The French side play a high-octane possession-based game, pivoting around the diminutive playmaker Mathieu Valbuena. Stoke, despite a change in manager, still play a direct game typified by long balls and a different kind of wild challenge.

However, by necessity, Arsenal's XI for this game will be almost identical to the one that faced the French runners-up. The absence of the likes of Lukas Podolski, Alex Oxlade-Chamberlain and Tomas Rosicky robs Arsene Wenger of the opportunity to rotate his attacking players.

At the back, he has the option of bringing in one of Carl Jenkinson, Nacho Monreal or Thomas Vermaelen. However, received wisdom indicates that rotating a back four is never a good idea. If your defence is stable and functional, leave it as it is.

If it isn't broke, don't tinker.

That means Arsenal will almost certainly line up with the same XI for the second game in succession. 

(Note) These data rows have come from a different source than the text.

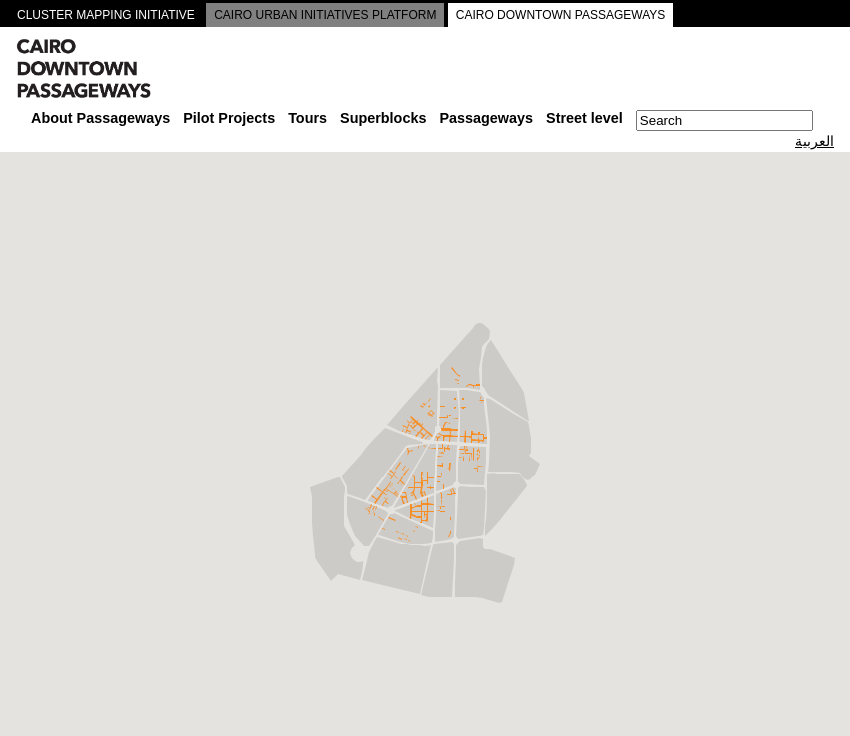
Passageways (486, 118)
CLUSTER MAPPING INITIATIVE (106, 15)
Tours (307, 118)
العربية (814, 141)
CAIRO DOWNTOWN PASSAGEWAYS (561, 15)
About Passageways (100, 118)
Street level (584, 118)
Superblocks (383, 118)
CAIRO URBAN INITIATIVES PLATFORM (325, 15)
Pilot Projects (229, 118)
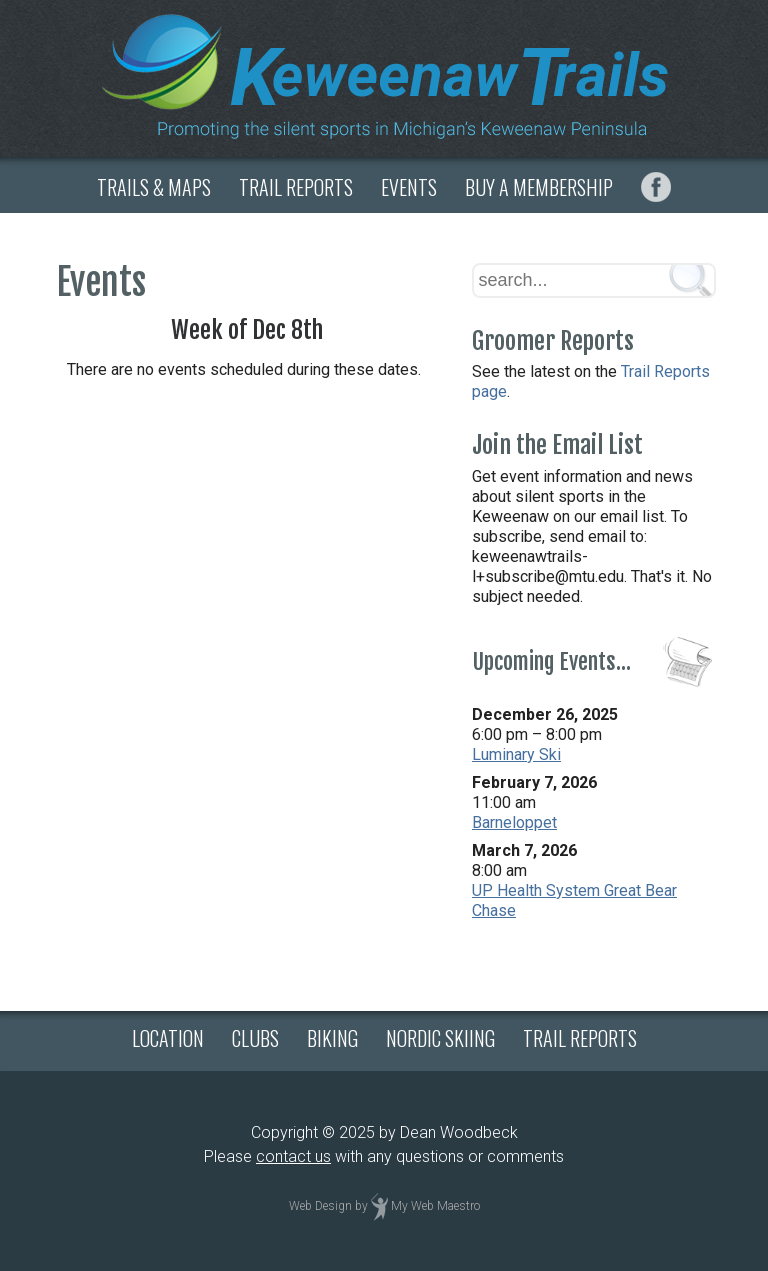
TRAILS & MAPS (154, 187)
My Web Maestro (435, 1206)
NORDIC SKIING (440, 1038)
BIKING (332, 1038)
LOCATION (168, 1038)
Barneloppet (514, 822)
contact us (293, 1156)
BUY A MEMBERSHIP (539, 187)
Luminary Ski (516, 754)
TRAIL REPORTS (296, 187)
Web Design (320, 1206)
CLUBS (255, 1038)
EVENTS (409, 187)
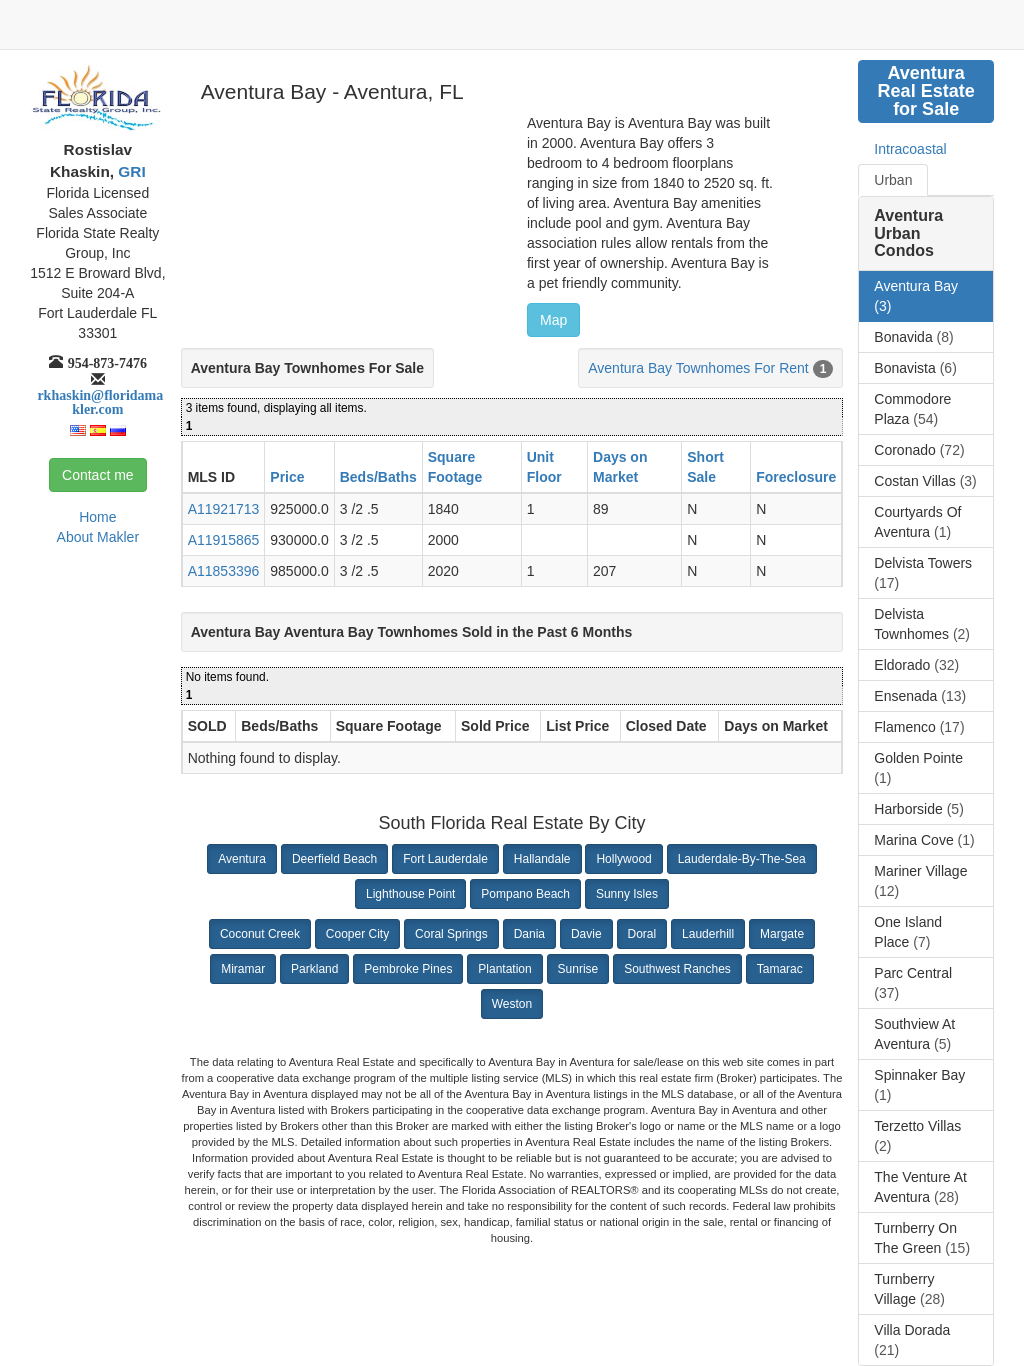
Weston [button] (512, 1004)
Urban (893, 180)
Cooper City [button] (357, 934)
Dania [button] (529, 934)
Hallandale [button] (542, 859)
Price (287, 477)
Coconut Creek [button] (260, 934)
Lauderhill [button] (708, 934)
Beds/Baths (378, 477)
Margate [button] (782, 934)
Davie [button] (586, 934)
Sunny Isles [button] (627, 894)
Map (553, 320)
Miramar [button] (243, 969)
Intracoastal (910, 149)
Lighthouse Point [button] (410, 894)
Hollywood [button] (623, 859)
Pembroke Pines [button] (408, 969)
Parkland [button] (314, 969)
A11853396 (224, 571)
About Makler (98, 537)
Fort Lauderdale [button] (445, 859)
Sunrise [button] (578, 969)
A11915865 (224, 540)
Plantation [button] (504, 969)
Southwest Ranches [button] (677, 969)
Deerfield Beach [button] (334, 859)
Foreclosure (796, 477)
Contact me (98, 475)
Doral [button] (642, 934)
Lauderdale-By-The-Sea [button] (742, 859)
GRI (130, 171)
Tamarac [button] (780, 969)
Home (97, 517)
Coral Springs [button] (451, 934)
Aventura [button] (242, 859)
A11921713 (224, 509)
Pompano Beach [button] (525, 894)
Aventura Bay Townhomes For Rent (698, 368)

Heading in to the season, as the only top-four side to retain their manager, Arsenal hoped consistency and continuity would be their major strength this season. However, they can’t possibly have envisaged that consistency manifesting in their team selection so soon in the season. As Jose Mourinho fiddles with the multitude of options he has at Stamford Bridge, Arsene Wenger continues to rely on the same small batch of senior professionals.

On the downside, Wenger runs the risk of over-playing his stars. The greatest danger to Arsenal against Stoke, set pieces aside, is a spot of early-season fatigue. 

The positive, however, is that this XI is developing a real mutual understanding. The interchanging of position between midfield and attack was particularly encouraging at Sunderland and Marseille, and the same intelligence of movement will be required to bamboozle a static Stoke defence.

Arsenal ostensibly line up in a 4-3-3 or 4-2-3-1, with Mesut Ozil stationed in the No. 10 position and Jack Wilshere fielded in an unfamiliar left-wing role:

However, against Marseille, it became increasingly clear that Wilshere has permission to drift inside at every opportunity. With Ozil also given license to roam, Arsenal’s formation shifts away from 4-3-3 and draws comparison with the “magic square” 4-4-2 system that is prominent in South American football. 

In this formation, the midfield four of Wilshere, Ozil, Aaron Ramsey and Mathieu Flamini form an ever-rotating quadrangle, constantly opening up new angles for the Gunners’ triangulated passing.

Theo Walcott is free to play as an inside forward, almost as advanced as Olivier Giroud. The narrowness of the midfield allows full-backs Kieran Gibbs and Bacary Sagna to bomb on and provide width for the attack. Gibbs reaped the benefit of this with two assists against Marseille.

Arsenal will hope their magic square is too great for Stoke to dispel.